# Objective
Lay out every line of the listing below as a Markdown table with the columns Row and Line, skipping blank lines.
** Begin Information supplied **
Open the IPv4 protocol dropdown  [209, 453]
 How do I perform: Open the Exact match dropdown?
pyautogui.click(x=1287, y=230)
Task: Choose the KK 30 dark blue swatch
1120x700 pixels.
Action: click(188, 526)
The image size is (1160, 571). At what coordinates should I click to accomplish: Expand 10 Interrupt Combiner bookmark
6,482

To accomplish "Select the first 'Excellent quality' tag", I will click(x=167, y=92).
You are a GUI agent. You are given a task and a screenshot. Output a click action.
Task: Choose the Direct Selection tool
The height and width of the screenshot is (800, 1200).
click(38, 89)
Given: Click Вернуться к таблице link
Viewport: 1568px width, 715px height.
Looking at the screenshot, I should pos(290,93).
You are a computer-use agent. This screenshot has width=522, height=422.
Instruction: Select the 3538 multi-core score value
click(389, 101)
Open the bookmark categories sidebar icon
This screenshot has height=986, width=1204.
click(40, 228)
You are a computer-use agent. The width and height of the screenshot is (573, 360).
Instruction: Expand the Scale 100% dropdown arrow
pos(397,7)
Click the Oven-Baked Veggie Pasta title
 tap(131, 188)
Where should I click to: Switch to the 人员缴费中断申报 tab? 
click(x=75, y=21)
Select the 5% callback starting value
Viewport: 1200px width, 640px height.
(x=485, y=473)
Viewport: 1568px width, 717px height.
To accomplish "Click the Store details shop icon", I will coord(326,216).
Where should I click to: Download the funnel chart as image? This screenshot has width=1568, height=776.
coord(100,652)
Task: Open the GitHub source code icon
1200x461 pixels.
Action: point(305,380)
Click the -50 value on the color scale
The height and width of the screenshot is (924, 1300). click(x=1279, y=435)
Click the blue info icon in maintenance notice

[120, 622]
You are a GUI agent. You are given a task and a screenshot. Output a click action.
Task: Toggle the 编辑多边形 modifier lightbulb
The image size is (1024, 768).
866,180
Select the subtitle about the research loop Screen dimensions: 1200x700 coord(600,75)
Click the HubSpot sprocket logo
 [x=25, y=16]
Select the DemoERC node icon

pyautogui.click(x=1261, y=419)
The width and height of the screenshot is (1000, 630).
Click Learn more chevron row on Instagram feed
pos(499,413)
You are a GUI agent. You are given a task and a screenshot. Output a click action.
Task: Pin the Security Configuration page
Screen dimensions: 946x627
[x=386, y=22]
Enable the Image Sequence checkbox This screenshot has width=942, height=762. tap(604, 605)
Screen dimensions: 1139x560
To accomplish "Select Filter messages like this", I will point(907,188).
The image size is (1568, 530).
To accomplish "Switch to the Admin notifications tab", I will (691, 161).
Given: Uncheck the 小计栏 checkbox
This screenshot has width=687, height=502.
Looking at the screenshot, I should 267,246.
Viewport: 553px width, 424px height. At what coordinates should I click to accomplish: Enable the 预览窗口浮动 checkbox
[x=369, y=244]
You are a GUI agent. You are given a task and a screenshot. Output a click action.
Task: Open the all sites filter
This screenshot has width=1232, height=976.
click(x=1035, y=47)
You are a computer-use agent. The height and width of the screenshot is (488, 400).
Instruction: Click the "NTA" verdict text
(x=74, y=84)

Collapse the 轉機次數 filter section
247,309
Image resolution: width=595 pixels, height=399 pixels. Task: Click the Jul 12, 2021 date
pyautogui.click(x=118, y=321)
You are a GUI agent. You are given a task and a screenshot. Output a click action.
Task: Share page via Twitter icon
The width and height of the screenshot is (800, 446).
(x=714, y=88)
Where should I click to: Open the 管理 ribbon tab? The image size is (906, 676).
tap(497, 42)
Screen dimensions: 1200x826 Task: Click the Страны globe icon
** End Information supplied **
# Answer for the task
| Row | Line |
|---|---|
| 1 | Open the IPv4 protocol dropdown  [209, 453] |
| 2 |  How do I perform: Open the Exact match dropdown? |
| 3 | pyautogui.click(x=1287, y=230) |
| 4 | Task: Choose the KK 30 dark blue swatch |
| 5 | 1120x700 pixels. |
| 6 | Action: click(188, 526) |
| 7 | The image size is (1160, 571). At what coordinates should I click to accomplish: Expand 10 Interrupt Combiner bookmark |
| 8 | 6,482 |
| 9 | To accomplish "Select the first 'Excellent quality' tag", I will click(x=167, y=92). |
| 10 | You are a GUI agent. You are given a task and a screenshot. Output a click action. |
| 11 | Task: Choose the Direct Selection tool |
| 12 | The height and width of the screenshot is (800, 1200). |
| 13 | click(38, 89) |
| 14 | Given: Click Вернуться к таблице link |
| 15 | Viewport: 1568px width, 715px height. |
| 16 | Looking at the screenshot, I should pos(290,93). |
| 17 | You are a computer-use agent. This screenshot has width=522, height=422. |
| 18 | Instruction: Select the 3538 multi-core score value |
| 19 | click(389, 101) |
| 20 | Open the bookmark categories sidebar icon |
| 21 | This screenshot has height=986, width=1204. |
| 22 | click(40, 228) |
| 23 | You are a computer-use agent. The width and height of the screenshot is (573, 360). |
| 24 | Instruction: Expand the Scale 100% dropdown arrow |
| 25 | pos(397,7) |
| 26 | Click the Oven-Baked Veggie Pasta title |
| 27 |  tap(131, 188) |
| 28 | Where should I click to: Switch to the 人员缴费中断申报 tab?  |
| 29 | click(x=75, y=21) |
| 30 | Select the 5% callback starting value |
| 31 | Viewport: 1200px width, 640px height. |
| 32 | (x=485, y=473) |
| 33 | Viewport: 1568px width, 717px height. |
| 34 | To accomplish "Click the Store details shop icon", I will coord(326,216). |
| 35 | Where should I click to: Download the funnel chart as image? This screenshot has width=1568, height=776. |
| 36 | coord(100,652) |
| 37 | Task: Open the GitHub source code icon |
| 38 | 1200x461 pixels. |
| 39 | Action: point(305,380) |
| 40 | Click the -50 value on the color scale |
| 41 | The height and width of the screenshot is (924, 1300). click(x=1279, y=435) |
| 42 | Click the blue info icon in maintenance notice |
| 43 | [120, 622] |
| 44 | You are a GUI agent. You are given a task and a screenshot. Output a click action. |
| 45 | Task: Toggle the 编辑多边形 modifier lightbulb |
| 46 | The image size is (1024, 768). |
| 47 | 866,180 |
| 48 | Select the subtitle about the research loop Screen dimensions: 1200x700 coord(600,75) |
| 49 | Click the HubSpot sprocket logo |
| 50 |  [x=25, y=16] |
| 51 | Select the DemoERC node icon |
| 52 | pyautogui.click(x=1261, y=419) |
| 53 | The width and height of the screenshot is (1000, 630). |
| 54 | Click Learn more chevron row on Instagram feed |
| 55 | pos(499,413) |
| 56 | You are a GUI agent. You are given a task and a screenshot. Output a click action. |
| 57 | Task: Pin the Security Configuration page |
| 58 | Screen dimensions: 946x627 |
| 59 | [x=386, y=22] |
| 60 | Enable the Image Sequence checkbox This screenshot has width=942, height=762. tap(604, 605) |
| 61 | Screen dimensions: 1139x560 |
| 62 | To accomplish "Select Filter messages like this", I will point(907,188). |
| 63 | The image size is (1568, 530). |
| 64 | To accomplish "Switch to the Admin notifications tab", I will (691, 161). |
| 65 | Given: Uncheck the 小计栏 checkbox |
| 66 | This screenshot has width=687, height=502. |
| 67 | Looking at the screenshot, I should 267,246. |
| 68 | Viewport: 553px width, 424px height. At what coordinates should I click to accomplish: Enable the 预览窗口浮动 checkbox |
| 69 | [x=369, y=244] |
| 70 | You are a GUI agent. You are given a task and a screenshot. Output a click action. |
| 71 | Task: Open the all sites filter |
| 72 | This screenshot has width=1232, height=976. |
| 73 | click(x=1035, y=47) |
| 74 | You are a computer-use agent. The height and width of the screenshot is (488, 400). |
| 75 | Instruction: Click the "NTA" verdict text |
| 76 | (x=74, y=84) |
| 77 | Collapse the 轉機次數 filter section |
| 78 | 247,309 |
| 79 | Image resolution: width=595 pixels, height=399 pixels. Task: Click the Jul 12, 2021 date |
| 80 | pyautogui.click(x=118, y=321) |
| 81 | You are a GUI agent. You are given a task and a screenshot. Output a click action. |
| 82 | Task: Share page via Twitter icon |
| 83 | The width and height of the screenshot is (800, 446). |
| 84 | (x=714, y=88) |
| 85 | Where should I click to: Open the 管理 ribbon tab? The image size is (906, 676). |
| 86 | tap(497, 42) |
| 87 | Screen dimensions: 1200x826 Task: Click the Страны globe icon |